(Collected data entries)
● ● ●

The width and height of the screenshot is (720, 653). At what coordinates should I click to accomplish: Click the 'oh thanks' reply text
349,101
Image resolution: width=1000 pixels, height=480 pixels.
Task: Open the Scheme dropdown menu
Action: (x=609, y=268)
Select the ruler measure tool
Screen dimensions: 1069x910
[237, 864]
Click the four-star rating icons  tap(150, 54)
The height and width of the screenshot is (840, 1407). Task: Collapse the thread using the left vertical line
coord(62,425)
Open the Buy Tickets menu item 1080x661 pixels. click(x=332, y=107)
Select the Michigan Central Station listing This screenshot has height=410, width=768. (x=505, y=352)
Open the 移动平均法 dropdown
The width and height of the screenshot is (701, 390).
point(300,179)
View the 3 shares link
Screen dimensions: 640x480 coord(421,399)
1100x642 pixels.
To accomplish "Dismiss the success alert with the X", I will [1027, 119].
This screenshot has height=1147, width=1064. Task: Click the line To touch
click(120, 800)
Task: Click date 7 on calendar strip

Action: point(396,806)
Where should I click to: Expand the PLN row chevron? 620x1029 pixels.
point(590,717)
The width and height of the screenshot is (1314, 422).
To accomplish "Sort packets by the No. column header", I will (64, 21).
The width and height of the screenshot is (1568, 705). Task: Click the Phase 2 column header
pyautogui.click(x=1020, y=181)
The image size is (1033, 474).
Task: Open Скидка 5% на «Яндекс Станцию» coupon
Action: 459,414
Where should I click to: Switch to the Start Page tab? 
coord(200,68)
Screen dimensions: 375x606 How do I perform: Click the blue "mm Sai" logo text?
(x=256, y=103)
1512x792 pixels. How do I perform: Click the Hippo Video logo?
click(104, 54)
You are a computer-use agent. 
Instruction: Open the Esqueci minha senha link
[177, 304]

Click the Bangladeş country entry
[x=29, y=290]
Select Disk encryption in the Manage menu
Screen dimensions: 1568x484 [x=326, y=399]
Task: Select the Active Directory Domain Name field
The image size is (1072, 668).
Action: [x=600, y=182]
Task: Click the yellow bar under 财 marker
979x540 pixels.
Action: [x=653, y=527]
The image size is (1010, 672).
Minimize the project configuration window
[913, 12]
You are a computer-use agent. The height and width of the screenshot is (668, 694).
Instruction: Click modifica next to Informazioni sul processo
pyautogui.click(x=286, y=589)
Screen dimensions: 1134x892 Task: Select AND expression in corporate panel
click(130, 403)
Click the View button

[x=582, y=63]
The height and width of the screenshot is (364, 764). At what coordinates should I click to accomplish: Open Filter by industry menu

● ● ●

## [Problem]
Output every line above so that it reads exactly as before.

## [Solution for this task]
The width and height of the screenshot is (720, 653). At what coordinates should I click to accomplish: Click the 'oh thanks' reply text
349,101
Image resolution: width=1000 pixels, height=480 pixels.
Task: Open the Scheme dropdown menu
Action: (x=609, y=268)
Select the ruler measure tool
Screen dimensions: 1069x910
[237, 864]
Click the four-star rating icons  tap(150, 54)
The height and width of the screenshot is (840, 1407). Task: Collapse the thread using the left vertical line
coord(62,425)
Open the Buy Tickets menu item 1080x661 pixels. click(x=332, y=107)
Select the Michigan Central Station listing This screenshot has height=410, width=768. (x=505, y=352)
Open the 移动平均法 dropdown
The width and height of the screenshot is (701, 390).
point(300,179)
View the 3 shares link
Screen dimensions: 640x480 coord(421,399)
1100x642 pixels.
To accomplish "Dismiss the success alert with the X", I will [1027, 119].
This screenshot has height=1147, width=1064. Task: Click the line To touch
click(120, 800)
Task: Click date 7 on calendar strip

Action: point(396,806)
Where should I click to: Expand the PLN row chevron? 620x1029 pixels.
point(590,717)
The width and height of the screenshot is (1314, 422).
To accomplish "Sort packets by the No. column header", I will (64, 21).
The width and height of the screenshot is (1568, 705). Task: Click the Phase 2 column header
pyautogui.click(x=1020, y=181)
The image size is (1033, 474).
Task: Open Скидка 5% на «Яндекс Станцию» coupon
Action: 459,414
Where should I click to: Switch to the Start Page tab? 
coord(200,68)
Screen dimensions: 375x606 How do I perform: Click the blue "mm Sai" logo text?
(x=256, y=103)
1512x792 pixels. How do I perform: Click the Hippo Video logo?
click(104, 54)
You are a computer-use agent. 
Instruction: Open the Esqueci minha senha link
[177, 304]

Click the Bangladeş country entry
[x=29, y=290]
Select Disk encryption in the Manage menu
Screen dimensions: 1568x484 [x=326, y=399]
Task: Select the Active Directory Domain Name field
The image size is (1072, 668).
Action: [x=600, y=182]
Task: Click the yellow bar under 财 marker
979x540 pixels.
Action: [x=653, y=527]
The image size is (1010, 672).
Minimize the project configuration window
[913, 12]
You are a computer-use agent. The height and width of the screenshot is (668, 694).
Instruction: Click modifica next to Informazioni sul processo
pyautogui.click(x=286, y=589)
Screen dimensions: 1134x892 Task: Select AND expression in corporate panel
click(130, 403)
Click the View button

[x=582, y=63]
The height and width of the screenshot is (364, 764). At what coordinates should I click to accomplish: Open Filter by industry menu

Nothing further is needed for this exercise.